There's a bigger pastoral scene here - confident postwar America oblivious to the coming storm of violence and betrayal of the 1960s and '70s - the "America beserk." The final section of Roth's book unfolds five years later on a summer night during the Watergate hearings, as guests gather for dinner at the Levov's 200-year-old farmhouse. It's a night of discovered betrayals (both Levovs have become adulterers) and violence.

Merry is still underground, although the Swede has found her unrepentant, living in filth and hunger in a Newark slum. She's planted more bombs and killed more people; she's also been beaten and raped frequently; she despises her mother. It's more pain than the Swede knows how to bear, and it paralyzes him.

The fall of the house of Levov mirrors the collapse of the American postwar dream. "The old system that made order doesn't work anymore," says the novelist.

Roth believes that Swede Levov, who lived by the old system, was crushed by that system because he defied the rules. A Jew who married an Irish Catholic. A Jew who did not raise his daughter in the faith.

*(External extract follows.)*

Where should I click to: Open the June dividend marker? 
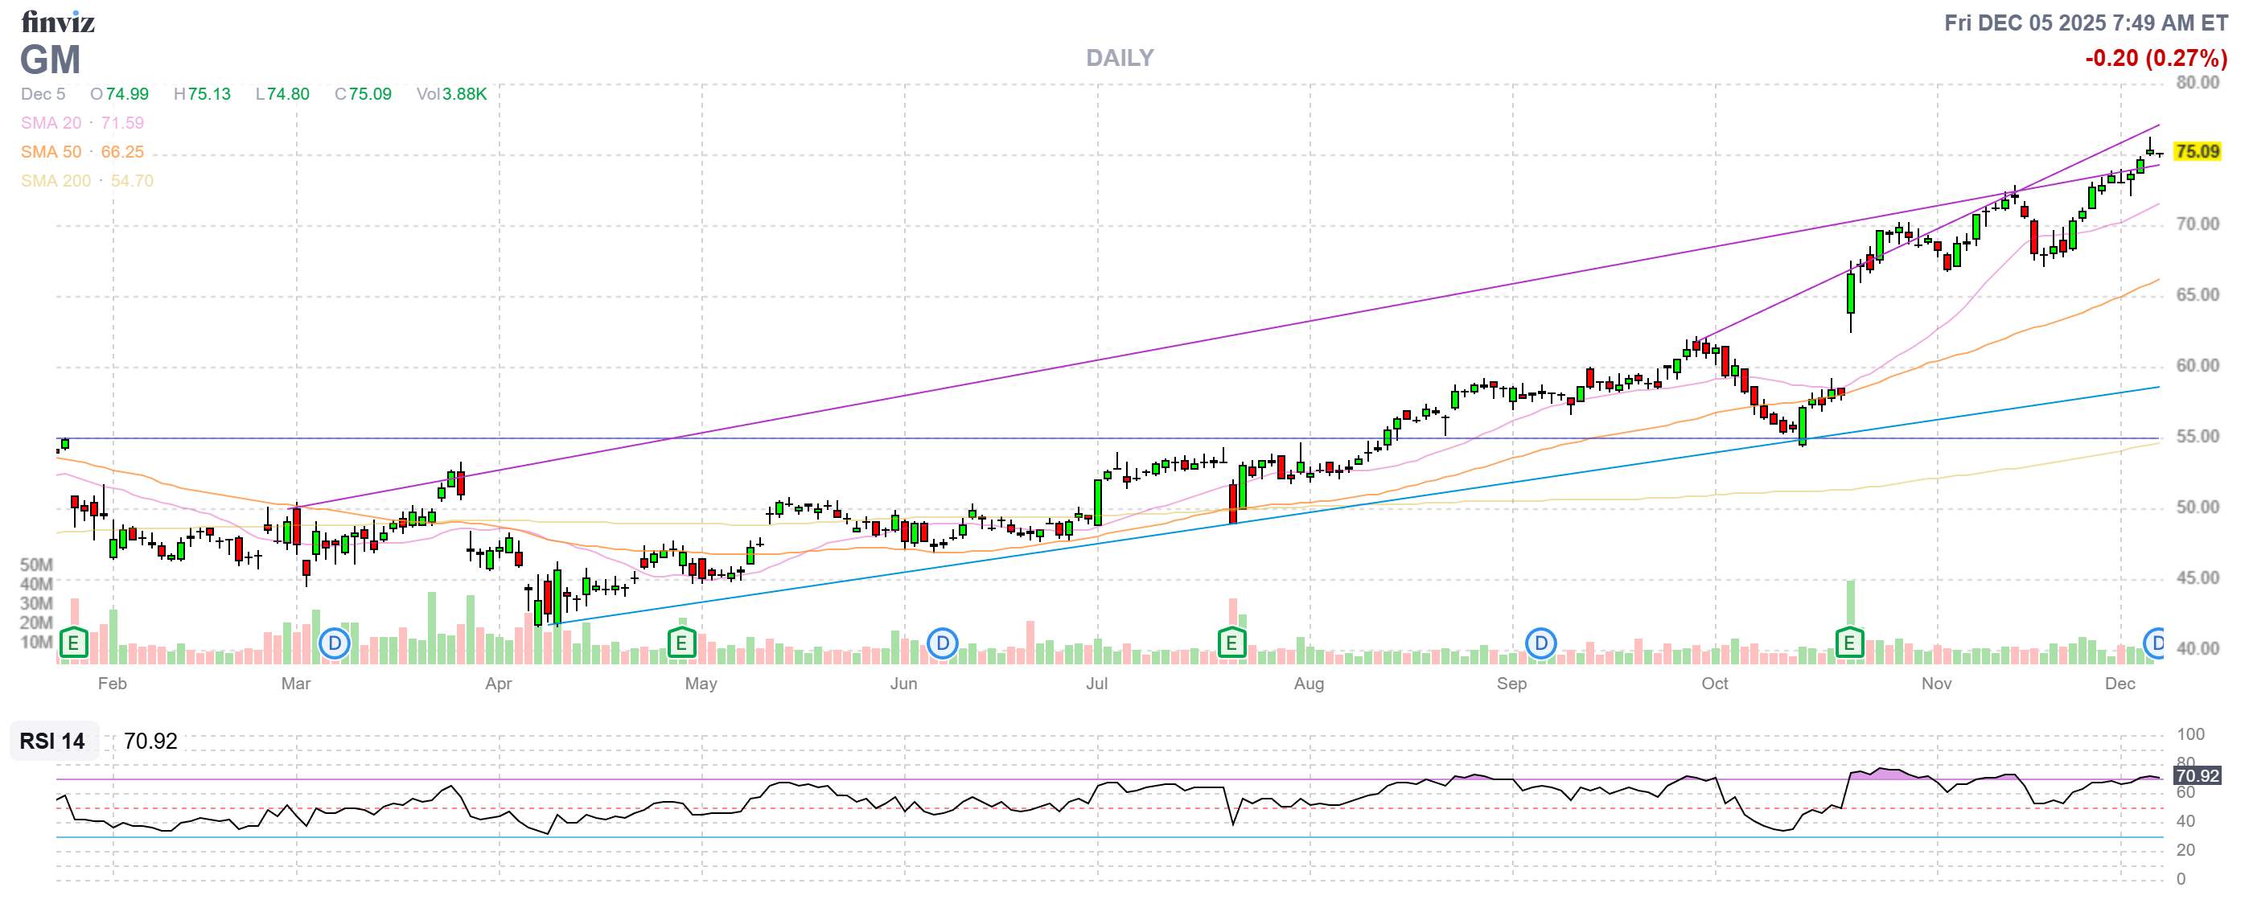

A Jew who aspired to the "American way of life." A Jew who left his community to live among the gentry.

Full of echoes from Roth's earlier novels, "American Pastoral" is his most powerful assault on the "lovely, trusting dreamy country" that has turned nightmarish.

Sometimes, he pounds his message home with a sledgehammer, but Roth writes so well he can make even a sledge sound lyrical. This is his third novel in four years; the others were awarded major literary prizes.

"American Pastoral" is again a triumph, the work of our best American novelist at the peak of his powers.